§ **Task description**
Please swap "Instruction:" for "Goal:" wherever it occurs in the records below, and return all the records otherwise unchanged.

╭─ Material provided

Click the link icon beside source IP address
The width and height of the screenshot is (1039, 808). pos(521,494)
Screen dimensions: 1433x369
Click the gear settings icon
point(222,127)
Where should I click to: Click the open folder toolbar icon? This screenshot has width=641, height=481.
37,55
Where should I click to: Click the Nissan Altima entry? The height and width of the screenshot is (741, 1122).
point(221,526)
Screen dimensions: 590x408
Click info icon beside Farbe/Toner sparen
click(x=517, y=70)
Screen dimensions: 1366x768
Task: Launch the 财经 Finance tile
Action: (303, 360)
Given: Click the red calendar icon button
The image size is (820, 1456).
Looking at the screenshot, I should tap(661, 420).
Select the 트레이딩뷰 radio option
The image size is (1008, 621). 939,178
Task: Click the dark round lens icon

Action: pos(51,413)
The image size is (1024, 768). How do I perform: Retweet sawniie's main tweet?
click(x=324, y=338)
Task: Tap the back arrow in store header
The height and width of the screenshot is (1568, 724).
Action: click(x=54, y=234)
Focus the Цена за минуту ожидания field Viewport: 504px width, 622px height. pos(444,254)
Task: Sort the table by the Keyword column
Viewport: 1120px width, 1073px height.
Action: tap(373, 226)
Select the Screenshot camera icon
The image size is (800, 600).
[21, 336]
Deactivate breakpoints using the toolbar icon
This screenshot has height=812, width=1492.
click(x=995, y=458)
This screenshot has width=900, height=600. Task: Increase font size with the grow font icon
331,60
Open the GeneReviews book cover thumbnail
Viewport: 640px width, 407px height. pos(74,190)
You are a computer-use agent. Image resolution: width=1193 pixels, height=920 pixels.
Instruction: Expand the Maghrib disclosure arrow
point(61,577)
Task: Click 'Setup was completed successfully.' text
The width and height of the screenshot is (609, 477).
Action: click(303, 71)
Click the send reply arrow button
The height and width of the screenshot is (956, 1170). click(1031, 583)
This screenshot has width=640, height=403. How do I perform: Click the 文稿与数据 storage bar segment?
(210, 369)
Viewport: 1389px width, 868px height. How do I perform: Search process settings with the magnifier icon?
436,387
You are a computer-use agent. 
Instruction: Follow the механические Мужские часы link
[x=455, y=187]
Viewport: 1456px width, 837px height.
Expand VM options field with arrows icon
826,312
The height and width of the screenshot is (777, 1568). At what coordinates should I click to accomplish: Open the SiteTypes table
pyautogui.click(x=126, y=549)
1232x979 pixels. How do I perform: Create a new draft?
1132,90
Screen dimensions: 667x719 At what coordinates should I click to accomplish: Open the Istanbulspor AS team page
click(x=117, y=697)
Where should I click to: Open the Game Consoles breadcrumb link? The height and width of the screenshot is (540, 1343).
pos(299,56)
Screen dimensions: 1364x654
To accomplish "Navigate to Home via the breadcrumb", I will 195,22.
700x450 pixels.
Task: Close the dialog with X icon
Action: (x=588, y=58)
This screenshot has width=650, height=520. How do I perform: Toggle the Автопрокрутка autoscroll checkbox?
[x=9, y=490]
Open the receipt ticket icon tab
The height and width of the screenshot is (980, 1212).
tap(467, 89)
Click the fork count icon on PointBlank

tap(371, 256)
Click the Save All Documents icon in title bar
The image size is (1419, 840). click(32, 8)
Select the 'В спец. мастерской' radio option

╰─

§ **Expected answer**
Click the link icon beside source IP address
The width and height of the screenshot is (1039, 808). pos(521,494)
Screen dimensions: 1433x369
Click the gear settings icon
point(222,127)
Where should I click to: Click the open folder toolbar icon? This screenshot has width=641, height=481.
37,55
Where should I click to: Click the Nissan Altima entry? The height and width of the screenshot is (741, 1122).
point(221,526)
Screen dimensions: 590x408
Click info icon beside Farbe/Toner sparen
click(x=517, y=70)
Screen dimensions: 1366x768
Task: Launch the 财经 Finance tile
Action: (303, 360)
Given: Click the red calendar icon button
The image size is (820, 1456).
Looking at the screenshot, I should tap(661, 420).
Select the 트레이딩뷰 radio option
The image size is (1008, 621). 939,178
Task: Click the dark round lens icon

Action: pos(51,413)
The image size is (1024, 768). How do I perform: Retweet sawniie's main tweet?
click(x=324, y=338)
Task: Tap the back arrow in store header
The height and width of the screenshot is (1568, 724).
Action: click(x=54, y=234)
Focus the Цена за минуту ожидания field Viewport: 504px width, 622px height. pos(444,254)
Task: Sort the table by the Keyword column
Viewport: 1120px width, 1073px height.
Action: tap(373, 226)
Select the Screenshot camera icon
The image size is (800, 600).
[21, 336]
Deactivate breakpoints using the toolbar icon
This screenshot has height=812, width=1492.
click(x=995, y=458)
This screenshot has width=900, height=600. Task: Increase font size with the grow font icon
331,60
Open the GeneReviews book cover thumbnail
Viewport: 640px width, 407px height. pos(74,190)
You are a computer-use agent. Image resolution: width=1193 pixels, height=920 pixels.
Goal: Expand the Maghrib disclosure arrow
point(61,577)
Task: Click 'Setup was completed successfully.' text
The width and height of the screenshot is (609, 477).
Action: click(303, 71)
Click the send reply arrow button
The height and width of the screenshot is (956, 1170). click(1031, 583)
This screenshot has width=640, height=403. How do I perform: Click the 文稿与数据 storage bar segment?
(210, 369)
Viewport: 1389px width, 868px height. How do I perform: Search process settings with the magnifier icon?
436,387
You are a computer-use agent. 
Goal: Follow the механические Мужские часы link
[x=455, y=187]
Viewport: 1456px width, 837px height.
Expand VM options field with arrows icon
826,312
The height and width of the screenshot is (777, 1568). At what coordinates should I click to accomplish: Open the SiteTypes table
pyautogui.click(x=126, y=549)
1232x979 pixels. How do I perform: Create a new draft?
1132,90
Screen dimensions: 667x719 At what coordinates should I click to accomplish: Open the Istanbulspor AS team page
click(x=117, y=697)
Where should I click to: Open the Game Consoles breadcrumb link? The height and width of the screenshot is (540, 1343).
pos(299,56)
Screen dimensions: 1364x654
To accomplish "Navigate to Home via the breadcrumb", I will 195,22.
700x450 pixels.
Task: Close the dialog with X icon
Action: (x=588, y=58)
This screenshot has width=650, height=520. How do I perform: Toggle the Автопрокрутка autoscroll checkbox?
[x=9, y=490]
Open the receipt ticket icon tab
The height and width of the screenshot is (980, 1212).
tap(467, 89)
Click the fork count icon on PointBlank

tap(371, 256)
Click the Save All Documents icon in title bar
The image size is (1419, 840). click(32, 8)
Select the 'В спец. мастерской' radio option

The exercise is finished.